LiteLLM never reached the target rate. It averaged 2,466 QPS, about 18% below the requested throughput, completing 74,008 requests during the same period.

Latency was also dramatically different. agentgateway maintained a P99 latency below half a millisecond, while LiteLLM’s P99 exceeded 30 ms. Even median latency (P50) was over 50× lower with agentgateway.

CPU & Memory

GatewayAvg CPUPeak CPUAvg MemoryPeak Memory
agentgateway13.4%29.5%13 MiB17 MiB
LiteLLM345.5%1158.5%11.67 GiB11.69 GiB

The resource utilization is arguably even more interesting than the latency numbers.

At essentially the same request rate, agentgateway used only 13% average CPU, while LiteLLM averaged 345% CPU, roughly 26× higher.

Memory usage showed an even larger gap. agentgateway stayed around 13 MB throughout the test, whereas LiteLLM consumed nearly 12 GB of RAM.

This means agentgateway handled a higher request rate while using only a tiny fraction of the system resources.


Raw benchmark output

./scripts/run-benchmark.sh -q 3000 -d 30
==> Run ID: 20260626-165414
==> LiteLLM workers: 18

Running fortio to litellm at 3000 QPS for 30s and 32 connections...
qps: 2465.89qps    p50: 12.318ms    p90: 19.739ms    p99: 30.626ms

Running fortio to agentgateway at 3000 QPS for 30s and 32 connections...
qps: 2998.94qps    p50: 0.227ms    p90: 0.249ms    p99: 0.436ms

DEST,CLIENT,QPS,CONS,DUR,PAYLOAD,SUCCESS,THROUGHPUT,P50,P90,P99
litellm,fortio,3000,32,30,1104,74008,2465.89qps,12.318ms,19.739ms,30.626ms
agentgateway,fortio,3000,32,30,1104,89984,2998.94qps,0.227ms,0.249ms,0.436ms

CONTAINER,SAMPLES,AVG_CPU%,PEAK_CPU%,AVG_MEM,PEAK_MEM
perf-agentgateway,21,13.42%,29.47%,13.15MiB,17.07MiB
perf-litellm,21,345.51%,1158.47%,11.67GiB,11.69GiB
perf-mock-server,21,6.23%,8.59%,3.06MiB,3.17MiB

Visualized results

I asked Cursor to turn the raw benchmark data into a few charts:


Takeaways

Compared with the “maximum throughput” benchmark in Part 1, this test removes one important variable by targeting the same request rate for both gateways.
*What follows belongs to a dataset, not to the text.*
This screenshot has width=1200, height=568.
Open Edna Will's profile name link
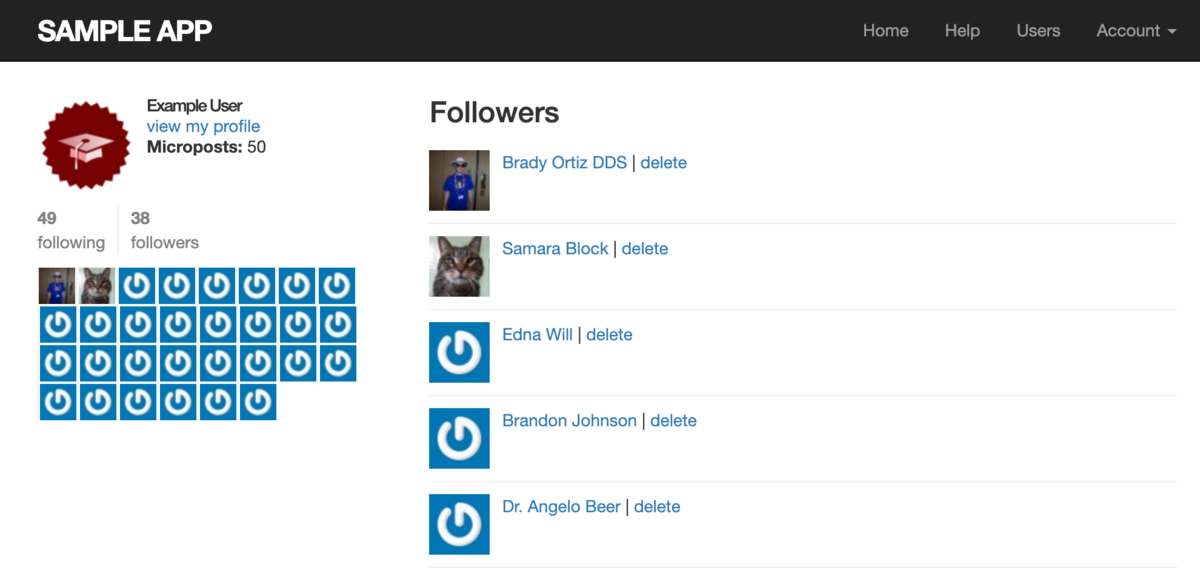537,335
Even under this controlled workload:

  • agentgateway sustained the full 3,000 QPS target, while LiteLLM averaged 2,466 QPS.
  • P99 latency was under 0.5 ms for agentgateway versus over 30 ms for LiteLLM.
  • agentgateway used approximately 26× less CPU on average.
  • Memory usage remained around 13 MB, compared to nearly 12 GB for LiteLLM.
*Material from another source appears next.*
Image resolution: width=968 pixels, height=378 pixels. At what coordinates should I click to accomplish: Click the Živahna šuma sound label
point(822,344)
Like the first benchmark, this test intentionally isolates proxy overhead by using a mock backend. It does not evaluate model inference latency or compare gateway features. If your application spends hundreds of milliseconds waiting for an LLM response, proxy latency becomes less significant.

However, if you’re building high-throughput AI infrastructure, serving many concurrent requests, or simply want a lightweight local gateway to manage all of your LLM providers, proxy efficiency matters. In this benchmark, agentgateway consistently delivered lower latency while using substantially fewer CPU and memory resources.

The complete benchmark scripts and raw results are available in the GitHub repository if you’d like to reproduce the numbers yourself.